Geschäftswachstum bei Fielmann im Sommer gebremst – dennoch auf Kurs für Jahresziele
Der namhafte Brillenkonzern Fielmann hat im Sommer eine spürbare Verlangsamung des Geschäftswachstums erlebt. Verglichen mit dem Vorjahr stieg der Umsatz im dritten Quartal um rund drei Prozent. In den ersten neun Monaten konnte der Umsatz eine Gesamtsteigerung von neun Prozent auf etwa 1,8 Milliarden Euro verzeichnen, wie das im SDax gelistete Unternehmen bekanntgab.

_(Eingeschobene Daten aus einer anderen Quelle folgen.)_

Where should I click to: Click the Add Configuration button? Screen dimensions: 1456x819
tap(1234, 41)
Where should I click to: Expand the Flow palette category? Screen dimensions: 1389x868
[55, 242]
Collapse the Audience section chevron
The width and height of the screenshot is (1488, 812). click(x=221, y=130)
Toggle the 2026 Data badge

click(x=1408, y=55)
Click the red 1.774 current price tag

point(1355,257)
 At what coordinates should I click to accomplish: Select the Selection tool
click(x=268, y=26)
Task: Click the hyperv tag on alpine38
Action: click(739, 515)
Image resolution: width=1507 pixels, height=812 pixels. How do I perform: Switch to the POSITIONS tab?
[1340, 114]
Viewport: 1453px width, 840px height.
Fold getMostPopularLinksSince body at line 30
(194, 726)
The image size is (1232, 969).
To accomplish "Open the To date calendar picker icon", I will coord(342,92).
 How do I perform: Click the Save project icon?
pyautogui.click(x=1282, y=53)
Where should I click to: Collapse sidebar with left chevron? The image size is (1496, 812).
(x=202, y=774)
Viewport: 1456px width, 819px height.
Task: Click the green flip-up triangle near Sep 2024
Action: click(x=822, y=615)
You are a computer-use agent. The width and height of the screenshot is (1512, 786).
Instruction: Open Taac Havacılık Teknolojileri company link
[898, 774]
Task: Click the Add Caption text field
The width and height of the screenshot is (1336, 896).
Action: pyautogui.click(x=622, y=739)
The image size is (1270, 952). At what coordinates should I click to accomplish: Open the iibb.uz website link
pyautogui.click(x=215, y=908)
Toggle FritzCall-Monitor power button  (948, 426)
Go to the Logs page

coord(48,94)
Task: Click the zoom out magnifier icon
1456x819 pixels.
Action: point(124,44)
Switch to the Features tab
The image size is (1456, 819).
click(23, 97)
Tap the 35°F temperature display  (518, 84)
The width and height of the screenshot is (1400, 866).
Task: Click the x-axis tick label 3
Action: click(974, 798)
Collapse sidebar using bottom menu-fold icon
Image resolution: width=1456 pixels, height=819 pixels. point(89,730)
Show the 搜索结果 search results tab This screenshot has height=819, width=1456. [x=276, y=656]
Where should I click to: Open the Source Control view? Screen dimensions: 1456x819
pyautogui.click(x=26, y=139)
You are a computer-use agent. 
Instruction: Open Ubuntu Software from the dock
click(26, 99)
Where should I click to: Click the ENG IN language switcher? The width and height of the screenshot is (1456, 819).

Trotz der kurzfristigen Abschwächung bleibt Konzernchef Marc Fielmann zuversichtlich, dass das Jahresziel von nahezu 2,5 Milliarden Euro Umsatz erreicht wird. Dabei soll rund ein Viertel als bereinigtes EBITDA, also Gewinn vor Zinsen, Steuern, Abschreibungen und Sondereffekten, verbleiben.
Der Umsatzzuwachs wurde maßgeblich durch die Märkte in den USA, bedingt durch eine kürzliche Übernahme, sowie Polen unterstützt. Auf operativer Ebene stieg das bereinigte Ergebnis konzernweit um 18 Prozent auf 434 Millionen Euro an. Die entsprechende Marge lag mit 23,6 Prozent nur knapp unter der erwarteten Zielmarke für das Jahr. Letztlich kletterte der Reingewinn der Fielmann-Aktionäre um fast ein Viertel auf 155,5 Millionen Euro im Vergleich zum Vorjahr.